Monarch Butterfly
A monarch butterfly perches on milkweed in a field at the Patuxent Wildlife Research Center in Laurel, Maryland, Friday, May 31, 2019. Carolyn Kaster / Associated Press


WBEZ: Summary: Garden for good. Don’t write off the monarch butterfly just yet. Illinois’s state insect is part of the eastern population of the species, whose numbers have declined as much as 85% since the 1990s. The numbers are bad enough that the U.S. Fish and Wildlife Service nearly classified Danaus plexippus (the butterfly’s scientific name, Greek for “sleepy transformation”) as an endangered species last year – but the agency was too busy adding other species to the list to include the monarch.

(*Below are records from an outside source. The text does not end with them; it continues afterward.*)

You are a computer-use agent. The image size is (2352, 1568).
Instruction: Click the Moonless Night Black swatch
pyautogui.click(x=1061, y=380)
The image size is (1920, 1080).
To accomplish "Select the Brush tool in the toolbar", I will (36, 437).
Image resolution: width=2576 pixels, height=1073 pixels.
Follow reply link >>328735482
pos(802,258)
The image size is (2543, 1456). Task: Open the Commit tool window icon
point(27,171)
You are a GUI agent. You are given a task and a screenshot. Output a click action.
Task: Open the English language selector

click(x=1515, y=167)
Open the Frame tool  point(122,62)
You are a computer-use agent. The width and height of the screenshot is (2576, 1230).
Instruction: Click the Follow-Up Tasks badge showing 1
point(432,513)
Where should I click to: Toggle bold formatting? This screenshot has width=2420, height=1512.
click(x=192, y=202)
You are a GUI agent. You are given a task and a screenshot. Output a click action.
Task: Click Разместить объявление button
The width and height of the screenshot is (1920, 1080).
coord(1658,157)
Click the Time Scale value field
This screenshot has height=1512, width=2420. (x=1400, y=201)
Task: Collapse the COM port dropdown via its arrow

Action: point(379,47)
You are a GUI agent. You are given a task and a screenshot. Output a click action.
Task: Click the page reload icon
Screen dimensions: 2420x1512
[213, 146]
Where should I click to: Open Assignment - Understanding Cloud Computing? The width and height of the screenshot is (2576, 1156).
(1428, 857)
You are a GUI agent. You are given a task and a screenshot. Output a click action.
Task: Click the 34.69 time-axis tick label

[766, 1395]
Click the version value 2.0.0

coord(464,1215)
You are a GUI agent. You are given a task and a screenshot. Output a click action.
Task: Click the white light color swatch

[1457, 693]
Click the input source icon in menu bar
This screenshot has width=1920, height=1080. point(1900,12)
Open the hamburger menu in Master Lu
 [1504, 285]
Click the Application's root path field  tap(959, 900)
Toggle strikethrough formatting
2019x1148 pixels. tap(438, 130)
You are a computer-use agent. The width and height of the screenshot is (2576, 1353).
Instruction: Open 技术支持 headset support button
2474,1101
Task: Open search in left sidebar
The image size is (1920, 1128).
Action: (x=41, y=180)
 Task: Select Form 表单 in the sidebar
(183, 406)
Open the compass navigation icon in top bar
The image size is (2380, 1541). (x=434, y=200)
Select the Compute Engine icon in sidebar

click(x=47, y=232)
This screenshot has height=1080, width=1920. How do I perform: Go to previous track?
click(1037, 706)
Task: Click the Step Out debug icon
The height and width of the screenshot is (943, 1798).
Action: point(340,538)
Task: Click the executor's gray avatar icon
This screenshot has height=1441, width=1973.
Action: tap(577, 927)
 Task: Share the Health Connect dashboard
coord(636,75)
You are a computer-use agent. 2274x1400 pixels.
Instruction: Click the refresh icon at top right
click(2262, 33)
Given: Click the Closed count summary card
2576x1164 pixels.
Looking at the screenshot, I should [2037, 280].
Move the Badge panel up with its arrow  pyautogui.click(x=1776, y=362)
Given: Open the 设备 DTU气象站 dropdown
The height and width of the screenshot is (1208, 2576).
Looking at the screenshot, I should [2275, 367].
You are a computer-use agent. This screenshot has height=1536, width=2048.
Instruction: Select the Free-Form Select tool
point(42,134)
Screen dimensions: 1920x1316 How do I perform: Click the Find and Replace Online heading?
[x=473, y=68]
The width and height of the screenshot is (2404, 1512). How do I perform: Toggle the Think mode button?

Conservationists offer a variety of explanations for the population collapse, citing the usual culprits of climate change, pesticides and habitat loss. If that all sounds hopeless and overwhelming, keep in mind that you can do something about that last part: habitat. Planting milkweed is the most impactful thing you can do to support future generations of butterfly larvae. Monarch caterpillars only eat milkweed, preferring swamp, butterfly and common varieties of the native perennial. The Metropolitan Water Reclamation District of Greater Chicago will mail you a free packet of milkweed seeds, or you can look up a native plant sale in the springtime or purchase some starts from your neighborhood garden shop. (Farmers Market Garden Center on Elston can hook you up.) You can also register as a community scientist with the Field Museum and volunteer to monitor milkweed gardens in the Chicago area. There’s still hope that Midwesterners can awaken eastern monarchs from their sleepy transformation and avoid extinction. In November, volunteers in California counted 100,000 western monarchs during their annual migrations – a 50-fold increase from 2020.